◆ Text segment ◆
•••
Security teams need a way to do targeted, human-guided testing without leaving the platform that already handles their automated coverage. That is what Attack Playground in Fortify delivers.
Real-time Judge feedback turns manual testing into a fast, iterative loop
Attack Playground lets users manually craft and execute custom attack prompts against any LLM target configured in Fortify. For every interaction, the Judge returns one of four outcomes: a safe decision or a vulnerable decision paired with severity (low, medium, high or critical) and the reasoning behind the call. No waiting for a full automated session to complete. Red teamers can adjust their approach on the next prompt, not the next session.
Attack Playground supports both HTTP and SDK integration methods, covering the full architecture range of enterprise LLM deployments. For SDK-integrated targets, users can choose between single-shot and multi-turn conversation modes, matching the testing approach to the threat model. Sessions can be resumed or reviewed from the history page and automatically end after 10 minutes of inactivity.

A "10-minute inactivity" timer begins until the user starts a conversation. This ensures to keep the sessions clean. An "End Session" button is also provided at the top-right side of the screen for the users to stop the existing Playground session.
The manual-to-automated feedback loop
This is where Attack Playground becomes infrastructure rather than a feature.
Any prompt a user runs in Attack Playground can be saved into any attack library — new or existing — with a single action. Once saved, that prompt immediately becomes part of the user's automated session coverage.
•••
◆ Entries supplied ◆
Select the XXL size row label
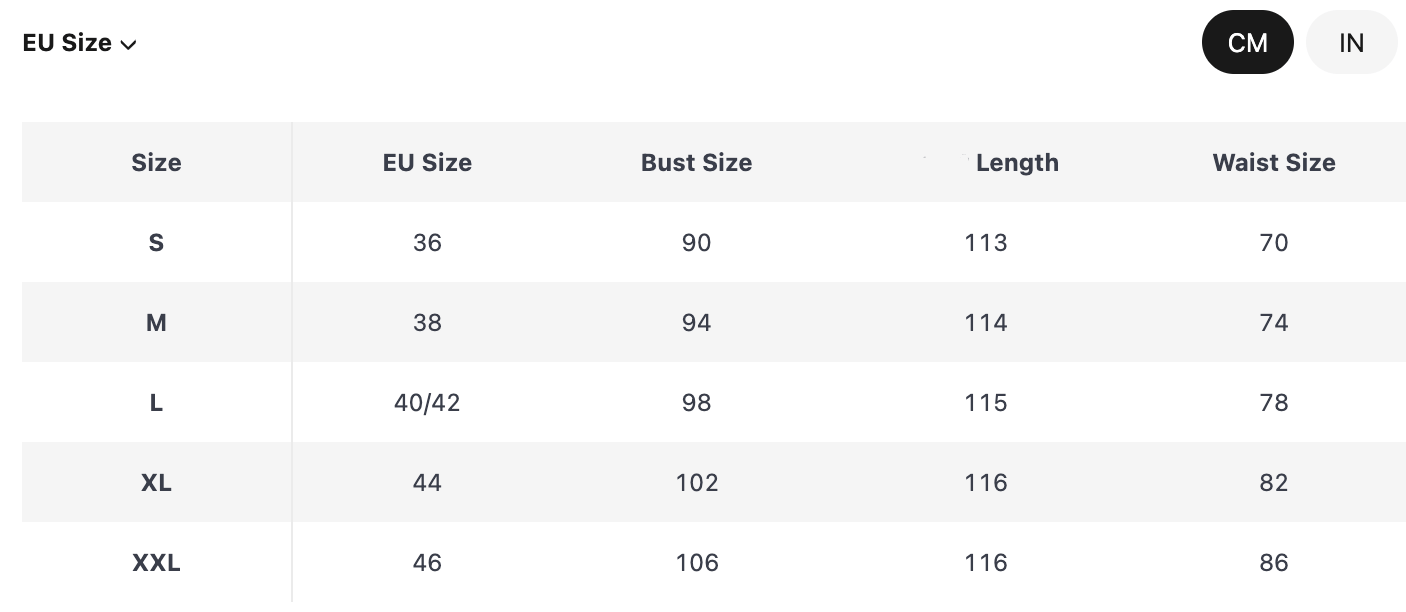This screenshot has height=612, width=1406. point(156,562)
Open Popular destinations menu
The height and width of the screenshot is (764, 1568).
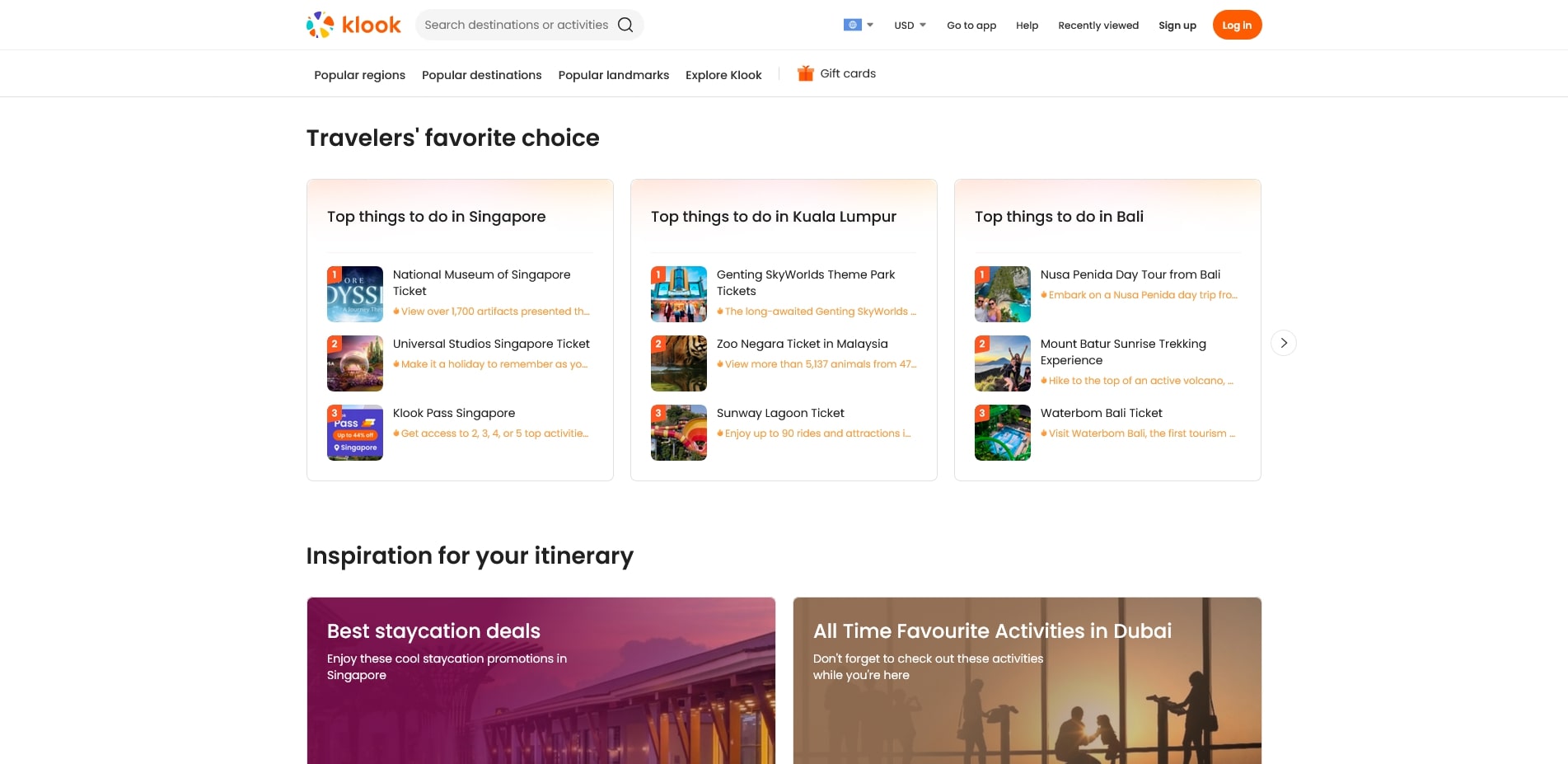click(x=481, y=75)
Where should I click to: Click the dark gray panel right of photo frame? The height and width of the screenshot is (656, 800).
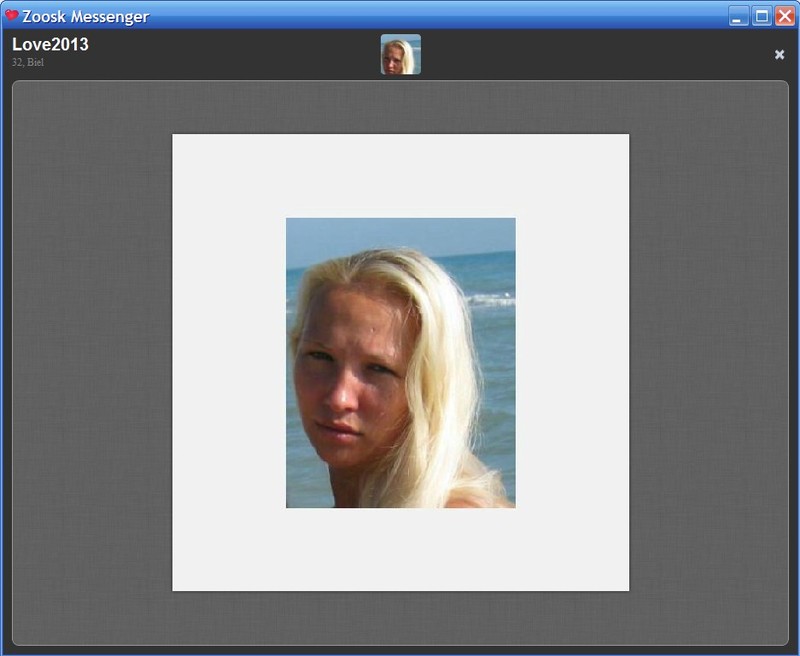click(x=709, y=363)
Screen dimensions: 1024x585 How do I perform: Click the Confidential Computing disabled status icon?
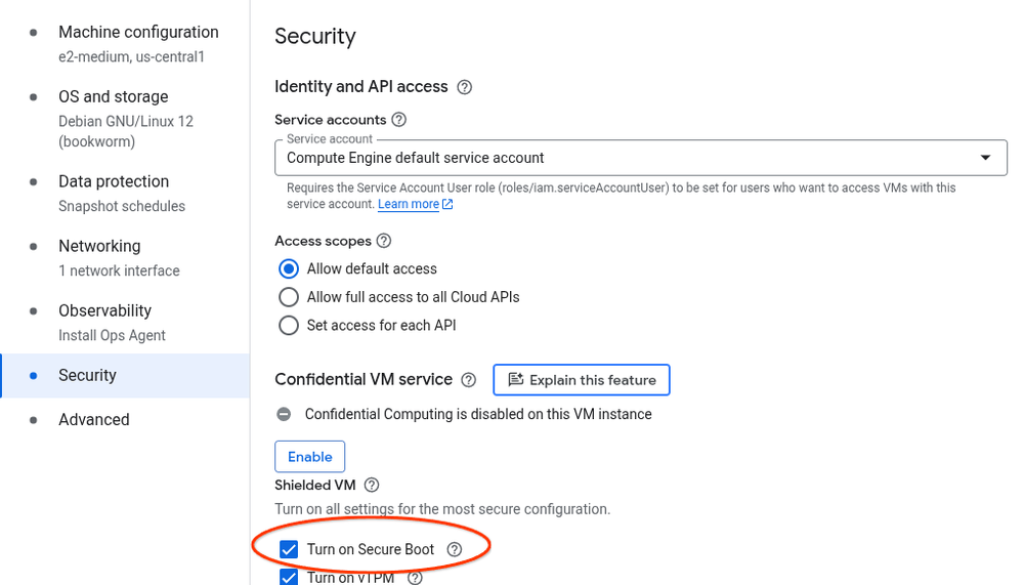[284, 414]
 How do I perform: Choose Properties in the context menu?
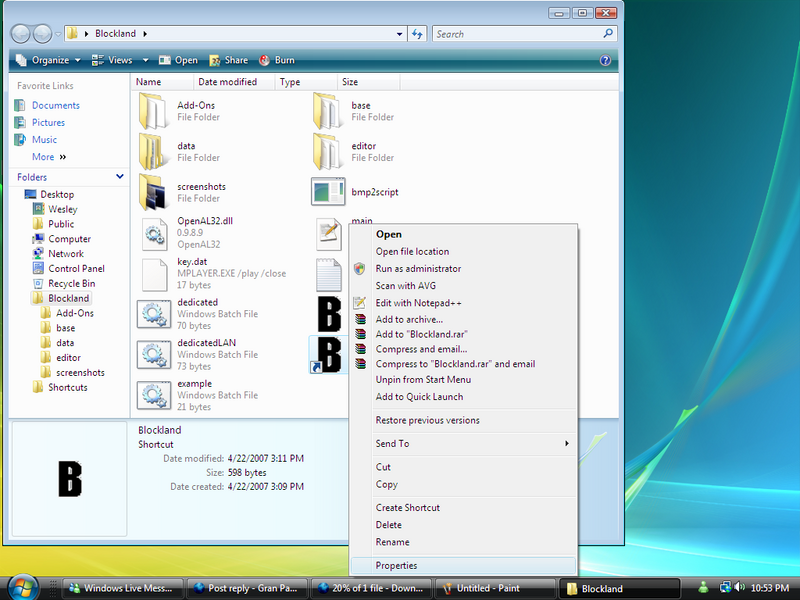pos(396,565)
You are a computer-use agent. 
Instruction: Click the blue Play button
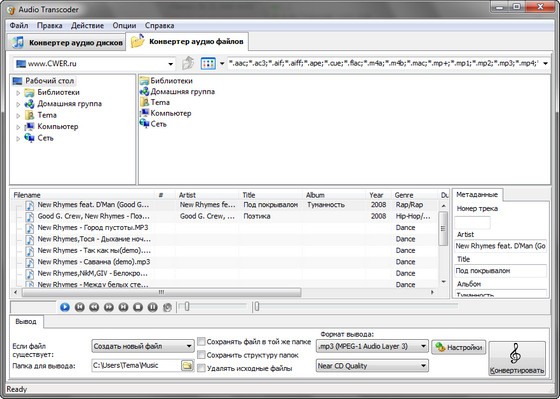pyautogui.click(x=65, y=307)
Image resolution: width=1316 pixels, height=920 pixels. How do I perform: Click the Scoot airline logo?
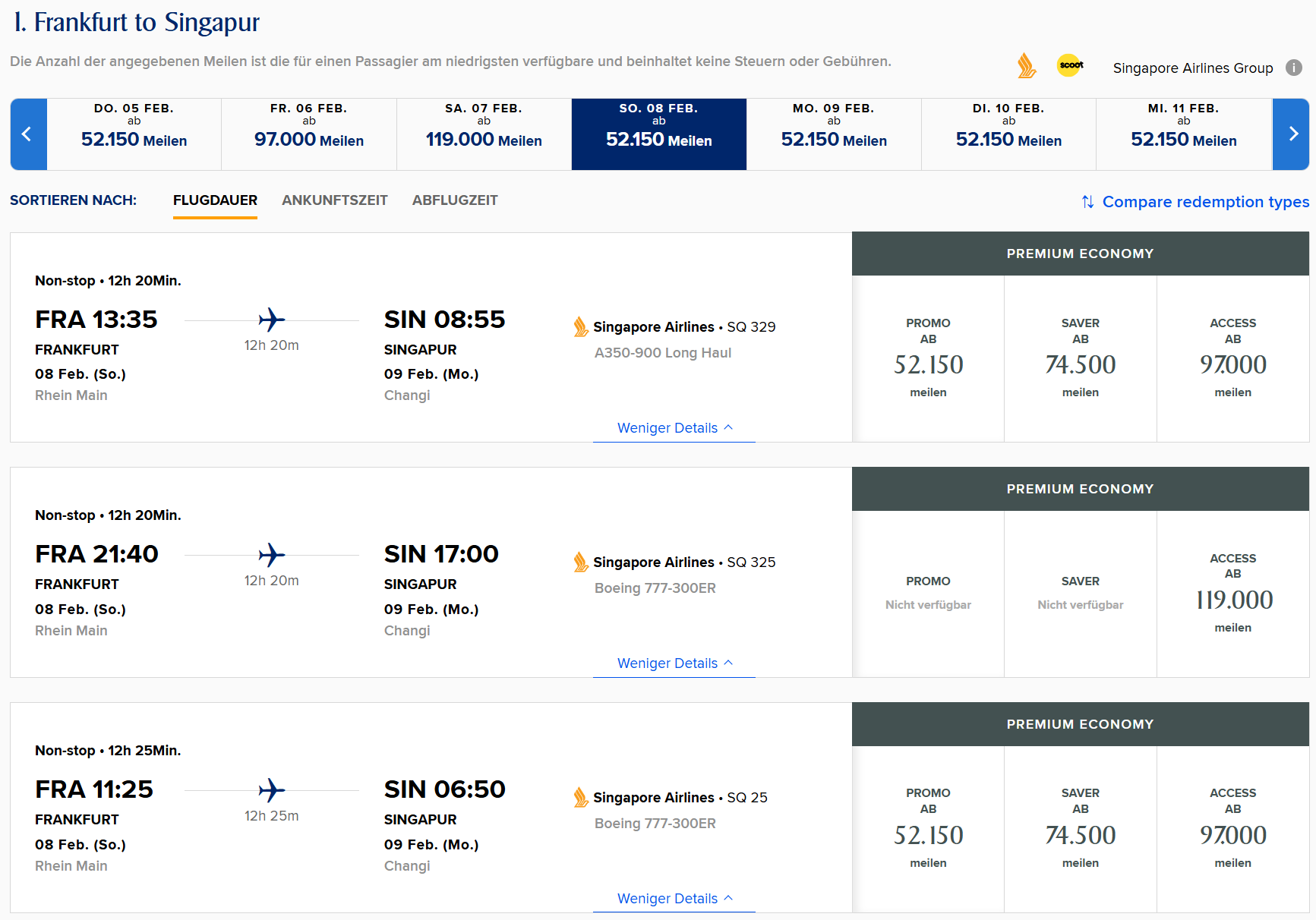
•••
◆ Aim of the exercise ◆
Copy the Attack Playground text between "Real-time Judge feedback" and "the next session.", inclusive, renaming "Judge" to "Evaluator" wherever it appears.

◆ Written solution ◆
Real-time Evaluator feedback turns manual testing into a fast, iterative loop
Attack Playground lets users manually craft and execute custom attack prompts against any LLM target configured in Fortify. For every interaction, the Evaluator returns one of four outcomes: a safe decision or a vulnerable decision paired with severity (low, medium, high or critical) and the reasoning behind the call. No waiting for a full automated session to complete. Red teamers can adjust their approach on the next prompt, not the next session.